C. attachments.csv lookup D. /etc/apps/SA-Investigations/default/ui/views/attachments

Which feature contains scenarios that are useful during ES Implementation?

A. Use Case Library

B. Correlation Searches

C. Predictive Analytics

D. Adaptive Responses

A newly built custom dashboard needs to be available to a team of security analysts In ES. How is It possible to Integrate the new dashboard?

A. Add links on the ES home page to the new dashboard.

B. Create a new role Inherited from es_analyst, make the dashboard permissions read-only, and make this dashboard the default view for the new role.

C. Set the dashboard permissions to allow access by es_analysts and use the navigation editor to add it to the menu.

D. Add the dashboard to a custom add-in app and install it to ES using the Content Manager.

What can be exported from ES using the Content Management page?

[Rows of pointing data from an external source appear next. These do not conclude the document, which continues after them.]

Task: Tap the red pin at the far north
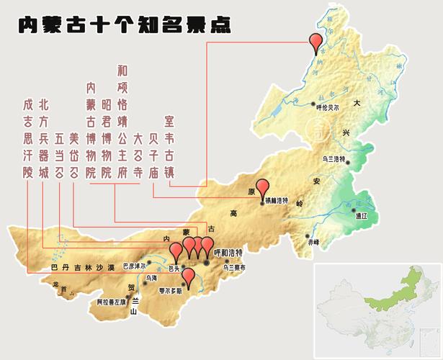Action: pyautogui.click(x=315, y=42)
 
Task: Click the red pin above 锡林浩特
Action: pyautogui.click(x=263, y=188)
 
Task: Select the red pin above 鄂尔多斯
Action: pyautogui.click(x=188, y=276)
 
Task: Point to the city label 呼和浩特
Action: pyautogui.click(x=228, y=254)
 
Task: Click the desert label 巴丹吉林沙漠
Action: pyautogui.click(x=83, y=267)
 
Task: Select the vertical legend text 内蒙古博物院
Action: pyautogui.click(x=91, y=130)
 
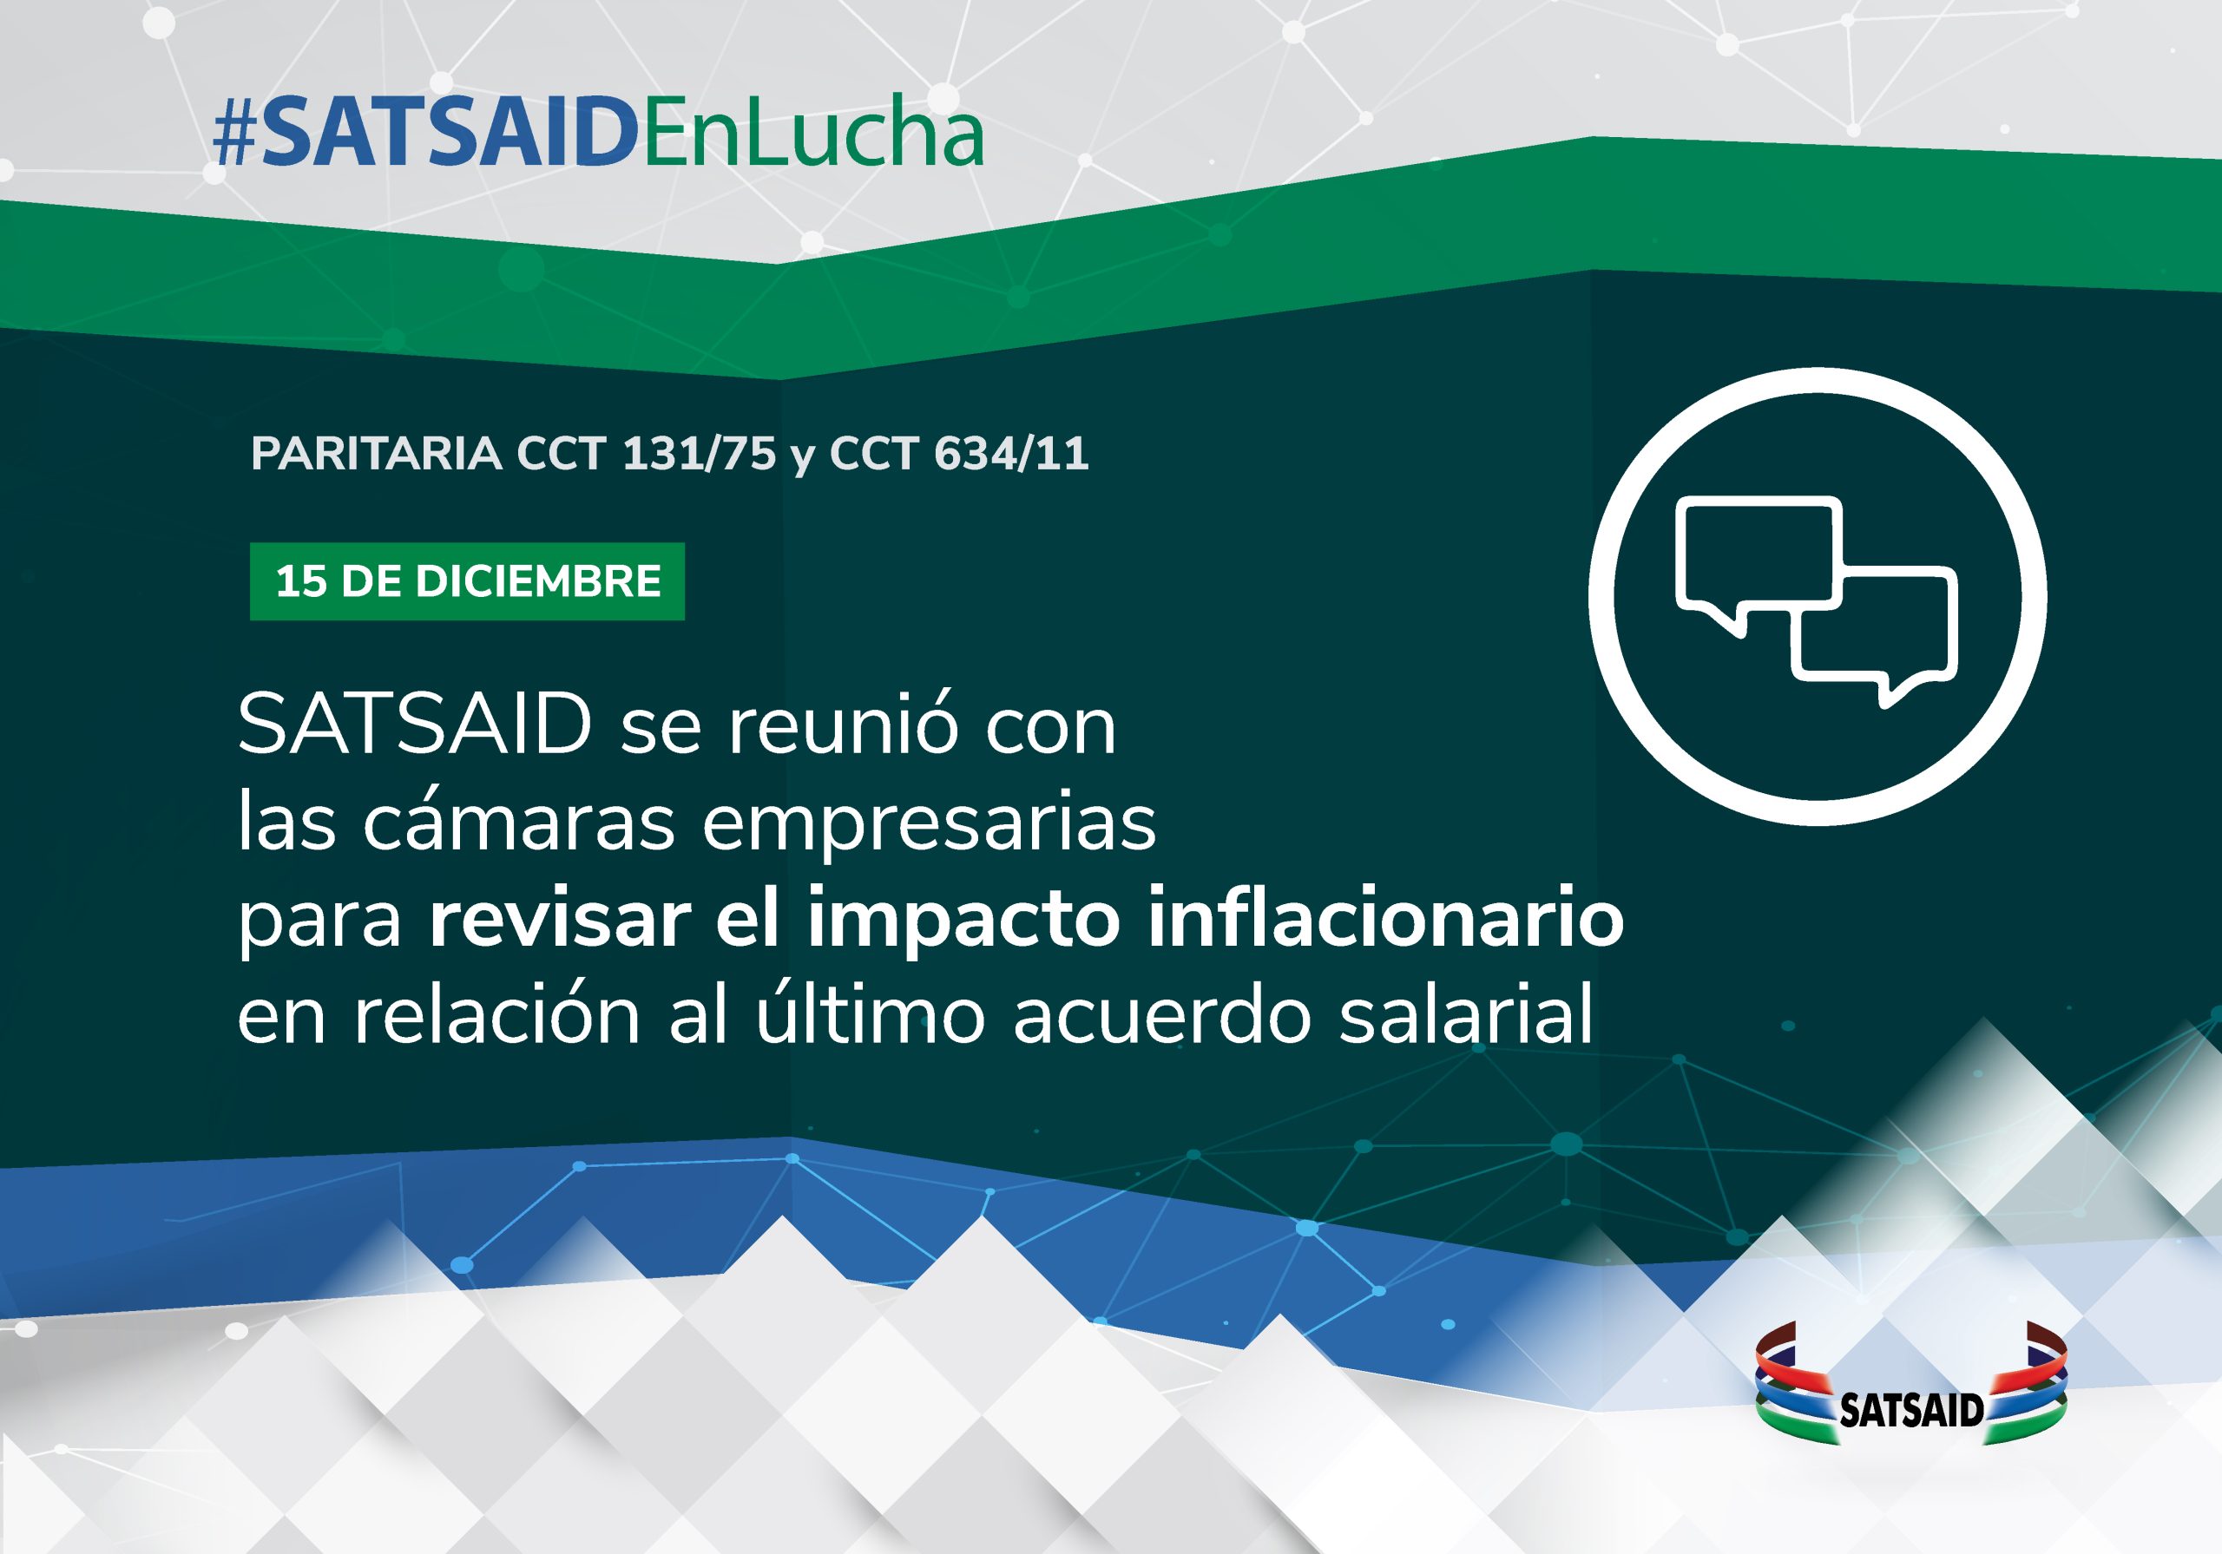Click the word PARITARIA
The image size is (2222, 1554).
click(377, 454)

A. Only correlation searches, managed lookups, and glass tables.

B. Only correlation searches.

C. Any content type listed in the Content Management page.

D. Only correlation searches, glass tables, and workbench panels.

At what point in the ES installation process should Splunk_TA_ForIndexes.spl be deployed to the indexers?

A. When adding apps to the deployment server.

B. Splunk_TA_ForIndexers.spl is installed first.

C. After installing ES on the search head(s) and running the distributed configuration management tool.

D. Splunk_TA_ForIndexers.spl is only installed on indexer cluster sites using the cluster master and the splunk apply cluster-bundle command.